#### Supplied passage:
Skip to main content

A structured, resumable web crawling framework for AI-ready datasets.

Project description

Ladon

CI Lint Python 3.11+ License: AGPL-3.0-only

A Python framework for building structured, resumable web crawlers — designed for domains where data quality matters.

What is Ladon?

Ladon enforces typed domain objects at every stage of the crawl pipeline through the SES protocol (Source / Expander / Sink). The difference from Scrapy — a proven, mature tool — is structural: instead of weakly typed scrapy.Item fields, you define typed dataclasses at the protocol level (e.g. a CommentRecord with enforced field types). The output is structured and typed without a post-processing step. This matters when the destination is an LLM training pipeline or any domain where schema correctness is not optional.

The built-in HTTP layer handles retries, exponential back-off, per-domain rate limiting, circuit breaking, and robots.txt enforcement — so adapter authors focus on domain logic, not infrastructure.

Quick start

The canonical example is ladon-hackernews — an adapter that crawls the HN top-stories list and writes comments to DuckDB:

# Install Ladon core (until ladon-crawl lands on PyPI, install from source)

#### Dataset excerpt:
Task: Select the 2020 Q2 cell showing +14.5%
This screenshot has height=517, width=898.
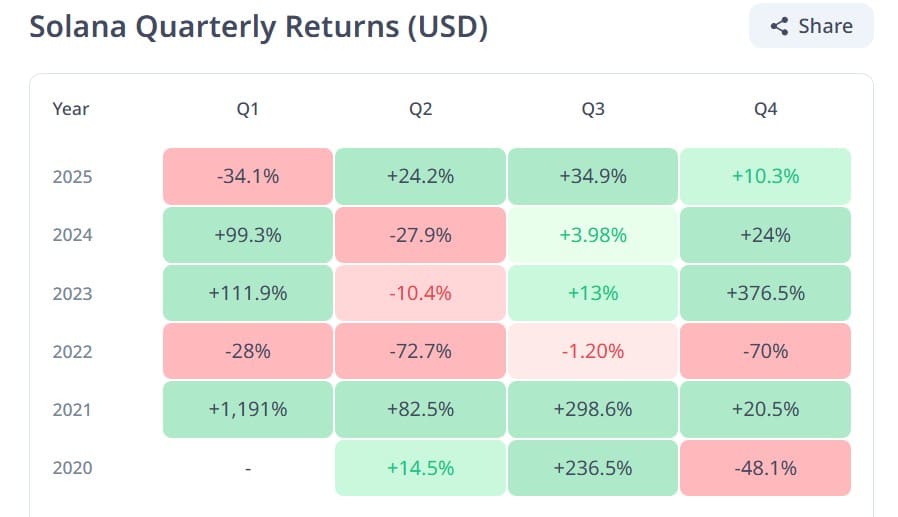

#### Explore the material:
**1)** In the Ladon project description, what three parts make up the SES protocol?
**2)** According to the Ladon project description, which tasks does the built-in HTTP layer handle? List them all.
**3)** Pick up the Ladon project description after its final line and write what comes next.

#### Exercise answers:
**1)** Source, Expander, and Sink.

**2)**
- Retries
- Exponential back-off
- Per-domain rate limiting
- Circuit breaking
- robots.txt enforcement

**3)**
pip install git+https://github.com/MoonyFringers/ladon.git
pip install git+https://github.com/MoonyFringers/ladon-hackernews.git
ladon-hackernews --top 30 --out hn.db

Once on PyPI (v0.0.1): pip install ladon-crawl (or pip install ladon-crawl ladon-hackernews for the HN example)

No authentication. No external server. 30 stories and their comments in under a minute.

The LLM training pipeline

ladon-hackernews --top 500 --out hn.db
    → export_parquet("hn.db", "hn.parquet")
        → training pipeline

HN comments are structured, human-authored, and high signal-to-noise. The full pipeline from install to Parquet takes under five minutes. Each run writes a ladon_runs audit table to the DuckDB file — re-running skips stories already marked done, giving you resumable crawls for free.

from ladon_hackernews import export_parquet
export_parquet("hn.db", "hn.parquet")

Writing your own adapter

ladon-hackernews is the canonical reference for building an adapter. Adapters implement the SES protocol structurally — no inheritance from any Ladon base class is required. The three components to implement are:

  • Source — discovers the list of root references to crawl
  • Expander — maps a reference to a domain record and child references
  • Sink — receives each leaf record for persistence or downstream use

See the adapter authoring guide and ADR-003 for the full protocol specification. The ladon-hackernews source is the worked example.

CLI reference

ladon info
ladon run --plugin MODULE:CLASS --ref URL [--respect-robots-txt]
ladon --version
command description
ladon info Print Ladon version, Python version, and platform
ladon run Run a crawl using a dynamically loaded plugin class
ladon --version Print the installed version

ladon run flags:

flag required description
--plugin MODULE:CLASS yes Dotted import path to the CrawlPlugin class
--ref URL yes Top-level reference URL passed to the plugin
--respect-robots-txt no Honour Disallow rules and Crawl-delay directives

Exit codes: 0 success · 1 fatal error · 2 partial failures · 3 data not ready (retry later)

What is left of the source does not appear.